ただ、カルケルはなぜか赤い顔で、ごほんごほんと不自然な咳払いを繰り返した。
「だが、今回は……あいつなりに、俺の味方だと示してくれたんだろうな……」
「味方? 今更? だって、二人はもう仲直りしたじゃない」
「いや、それとは別に…………」
「?」
「……俺と君が、ゆくゆくはその……夫婦になる事を、認めていると……そう言っているんだ」
――カルケルは王位継承権を放棄したとはいえ、王家の血が流れている。
呪いから解放された彼ならば、抱き込みたいと思う貴族は大勢いるはずだ。
隣に立つのは、魔女なんかよりも、令嬢の方が相応しいと大多数は思う。
「フラムが君を、公の場で義姉上と呼べば、俺を取り込もうとする連中への牽制になる。

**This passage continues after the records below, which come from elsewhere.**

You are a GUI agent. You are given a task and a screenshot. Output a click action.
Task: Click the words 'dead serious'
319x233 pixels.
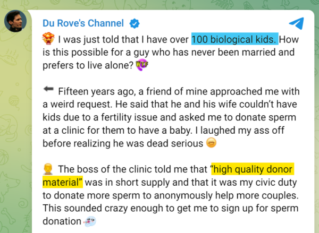coord(178,143)
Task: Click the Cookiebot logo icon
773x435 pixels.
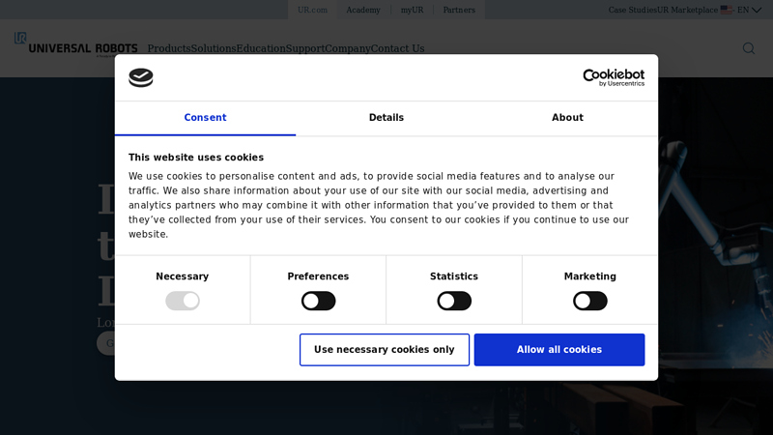Action: (x=141, y=77)
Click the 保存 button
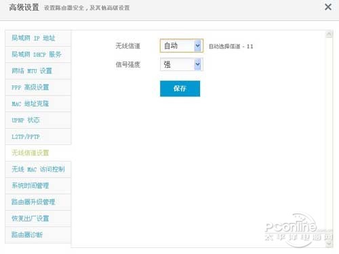The height and width of the screenshot is (254, 339). pos(180,89)
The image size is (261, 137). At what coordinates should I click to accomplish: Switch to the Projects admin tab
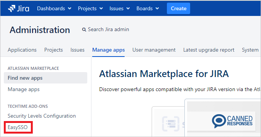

……俺と君の仲は、暗黙の了解とされる」
「…………」
「リュンヌ? 聞いているか……?」
「…………は…………」
「は?」
「恥ずかしい……っ!!」
ばっとリュンヌは椅子から転がるように降りると、しゃがみ込んだ。
その豪快なまでの照れ隠しに、カルケルはやれやれと苦笑して椅子から腰を上げ、同じようにしゃがみ込んだ。
「何が恥ずかしいんだ?」
「だ、だって……! だって、ふ、夫婦なんて……! そんな」
「嫌なのか?」
「嫌じゃないけど、まだ早いわ!」
真っ赤なリュンヌの両手を掴むと、カルケルは笑った。
「そうか、“まだ”と言う事は……いずれは、俺とそういう仲になってくれるんだな」
「えっ!? それは……だって……こっ……恋人同士……だもの……」
後半はもごもごと口の中で唱えるような形になってしまったのだが、カルケルは正確にリュンヌの言葉を拾い上げたようで、ますます嬉しそうに笑う。

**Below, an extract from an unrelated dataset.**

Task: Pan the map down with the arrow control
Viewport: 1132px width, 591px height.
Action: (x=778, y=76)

「では、……君の言う時期が来たら、また改めて言うことにしよう」
「何を……?」
「なんだ、今聞きたいのか?」
カルケルは、リュンヌに内緒話を打ち明けるように、そっと耳打ちした。
「愛しい魔女殿、どうか俺の妻になって下さい」
「――っ!」
リンゴのように真っ赤になったリュンヌの頬に、カルケルの唇が押し当てられる。
「答えを聞ける日を、楽しみにしている」
「~~! あなたって、あなたって……!」
きっと、本当はもうカルケルだって分かっている。
リュンヌの答えは、もう決まっているから――名実ともに未来の王の義姉上になるのは、そう遠くない未来だと。
だってリュンヌの王子様は、甘くて蕩けそうなほど、幸せそうな笑みを浮かべていたのだから――。